> **EXERCISE INSTRUCTIONS**
Each line in the entries below that holds the word "computer" belongs in the answer.

> **STORED DATA**
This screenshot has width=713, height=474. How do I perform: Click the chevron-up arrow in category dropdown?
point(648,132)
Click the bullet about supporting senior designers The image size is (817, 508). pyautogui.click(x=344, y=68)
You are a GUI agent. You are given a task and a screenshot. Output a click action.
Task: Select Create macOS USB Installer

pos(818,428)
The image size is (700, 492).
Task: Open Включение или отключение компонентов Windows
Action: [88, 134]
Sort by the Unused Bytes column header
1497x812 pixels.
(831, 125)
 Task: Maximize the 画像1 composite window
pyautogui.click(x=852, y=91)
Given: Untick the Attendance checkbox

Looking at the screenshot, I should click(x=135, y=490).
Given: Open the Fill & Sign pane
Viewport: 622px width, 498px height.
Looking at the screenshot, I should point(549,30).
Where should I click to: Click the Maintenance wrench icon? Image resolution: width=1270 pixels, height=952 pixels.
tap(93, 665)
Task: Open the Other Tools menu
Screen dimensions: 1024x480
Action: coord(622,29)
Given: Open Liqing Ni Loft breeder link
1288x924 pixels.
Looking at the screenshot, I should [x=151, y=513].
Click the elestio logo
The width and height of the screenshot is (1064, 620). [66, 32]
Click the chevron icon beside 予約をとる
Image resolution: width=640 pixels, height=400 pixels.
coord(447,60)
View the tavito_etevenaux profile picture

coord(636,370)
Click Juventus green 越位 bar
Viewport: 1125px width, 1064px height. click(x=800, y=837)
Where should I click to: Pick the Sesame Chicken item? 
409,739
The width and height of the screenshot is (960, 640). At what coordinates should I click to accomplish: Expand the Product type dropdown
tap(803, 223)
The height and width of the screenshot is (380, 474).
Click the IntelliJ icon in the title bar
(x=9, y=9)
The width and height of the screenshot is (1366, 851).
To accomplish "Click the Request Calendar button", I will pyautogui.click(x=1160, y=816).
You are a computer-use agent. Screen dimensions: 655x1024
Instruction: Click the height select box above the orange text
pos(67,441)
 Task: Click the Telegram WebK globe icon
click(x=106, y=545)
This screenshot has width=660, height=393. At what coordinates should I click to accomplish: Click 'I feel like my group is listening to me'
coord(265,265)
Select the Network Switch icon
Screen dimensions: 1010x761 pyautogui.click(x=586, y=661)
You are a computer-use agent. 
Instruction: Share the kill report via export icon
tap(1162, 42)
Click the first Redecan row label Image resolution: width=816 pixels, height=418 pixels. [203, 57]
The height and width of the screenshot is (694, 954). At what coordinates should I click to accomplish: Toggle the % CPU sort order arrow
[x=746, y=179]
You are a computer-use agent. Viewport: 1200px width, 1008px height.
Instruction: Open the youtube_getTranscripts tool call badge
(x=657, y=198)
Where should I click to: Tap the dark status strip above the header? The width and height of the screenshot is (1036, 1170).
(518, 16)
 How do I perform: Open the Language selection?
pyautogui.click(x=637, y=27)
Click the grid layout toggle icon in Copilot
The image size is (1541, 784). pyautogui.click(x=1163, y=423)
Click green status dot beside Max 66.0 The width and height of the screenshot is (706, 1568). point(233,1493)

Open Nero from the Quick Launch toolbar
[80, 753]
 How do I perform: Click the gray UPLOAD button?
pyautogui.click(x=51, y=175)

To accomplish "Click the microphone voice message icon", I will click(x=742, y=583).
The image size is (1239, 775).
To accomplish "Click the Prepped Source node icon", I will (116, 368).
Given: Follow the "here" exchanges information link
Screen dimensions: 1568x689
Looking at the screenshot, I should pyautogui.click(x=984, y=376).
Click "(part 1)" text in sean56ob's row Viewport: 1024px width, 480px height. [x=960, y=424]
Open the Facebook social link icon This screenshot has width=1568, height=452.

> **OUTPUT FOR THIS TASK**
You are a computer-use agent. Screen dimensions: 655x1024
You are a computer-use agent. 
You are a computer-use agent. Viewport: 1200px width, 1008px height.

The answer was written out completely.